The two-day music festival of Nandhikeshwar Thala Vidyalaya and Arts Academy, Chromepet drew to a close with a violin duet at the Chromepet Cultural Academy auditorium.

Over 100 disciples of Thillaisthanam Suriyanarayanan played mridangam for concerts and nama sankirtanam held on both days. The proliferation of classical music largely depends on rasikas and Suri can be proud that he has inculcated rasikathvam in these young minds. It was heartening to see them glued to their seats capturing moments of the duet on their handy cams and mobiles, and acknowledging the brilliant exposition of the foursome on stage.

V.L. Kumar and V.L.V. Sudershan, sons of violinist V.L. Vedagiri, a genius who is known for fusing intricate laya patterns with melody, presented their programme in the company of mridangam vidwan Thanjavur Kumar (guru of Suriyanaryanan) and Trichy Murali (ghatam).
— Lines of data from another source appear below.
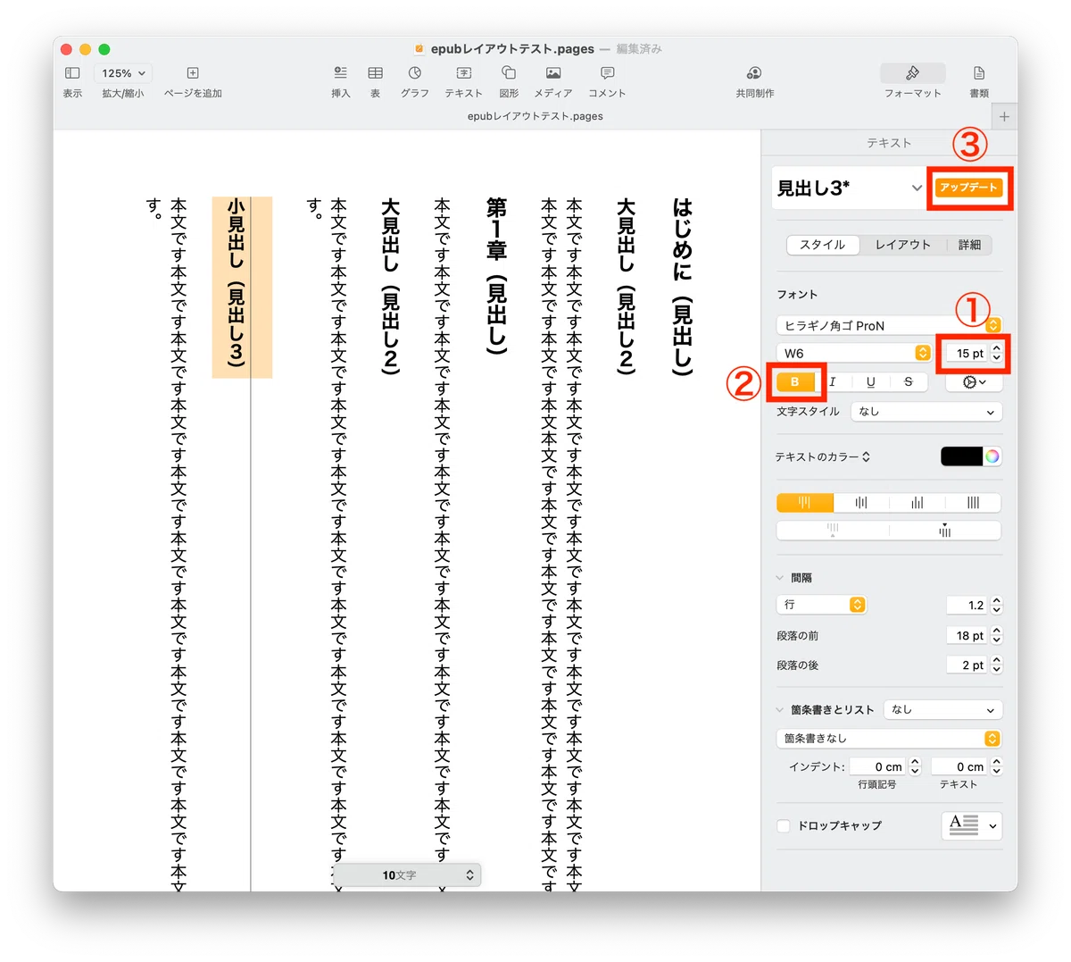Open the 共同制作 collaborate button
The image size is (1071, 962).
pyautogui.click(x=754, y=73)
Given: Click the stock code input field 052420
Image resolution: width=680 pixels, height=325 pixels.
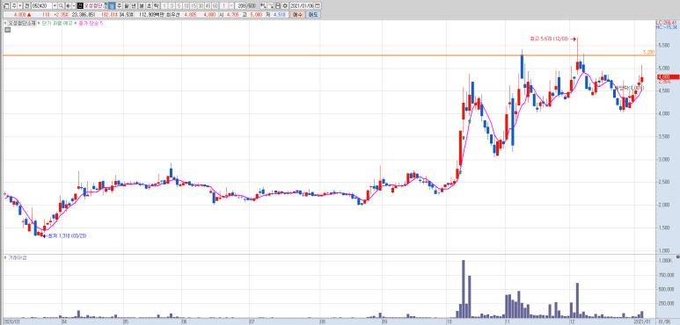Looking at the screenshot, I should pyautogui.click(x=41, y=5).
Years of experience with AIR in handling arangisai concerts helped Kumar in packaging the fare attractively, time being the limiting factor. His brother Sudershan, who works for the Music College at the Annamalai University, Chidambaram, preferred to play second fiddle foraying to the mandra string (bass) time and again during the kriti phase, making it a veritable treat.

The Saveri varnam played in two speeds drew focus on the duo. Eschewing gimmicks, Kumar played a three-minute Begada that was on pure classical lines. The swaras for Dikshitar’s ‘Vallabha Nayakasya’ (Rupakam), though brief, were simple. Kumar then went on to explain the meaning of Tyagaraja’s ‘Teliyaleru Rama’ (Denuka-Adi) and painted the raga with light strokes. Thanjavur Kumar embellished the kriti further with his interesting tekkas and mel kala chathusram patterns.

Thooran’s ‘Thaye Tripurasundari’ (Suddha Saveri-khanda chapu) saw the brothers take off at a lightning speed. Thanjavur Kumar and Murali joined them to energise the performance further.

Glimpses of Sudershan’s prowess came to the fore in the alapana of Anandabhairavi. The sweetness of his violin matching that of his elder brother was noteworthy. Although Kumar has a flair for Hindustani music, that evening’s Hamsanandi was well within the Carnatic parameters. ‘Srinivasa Triuvengadamudaiyan’ (Adi) saw Thanjavur Kumar and Trichy Murali combining effectively to present an interesting tani.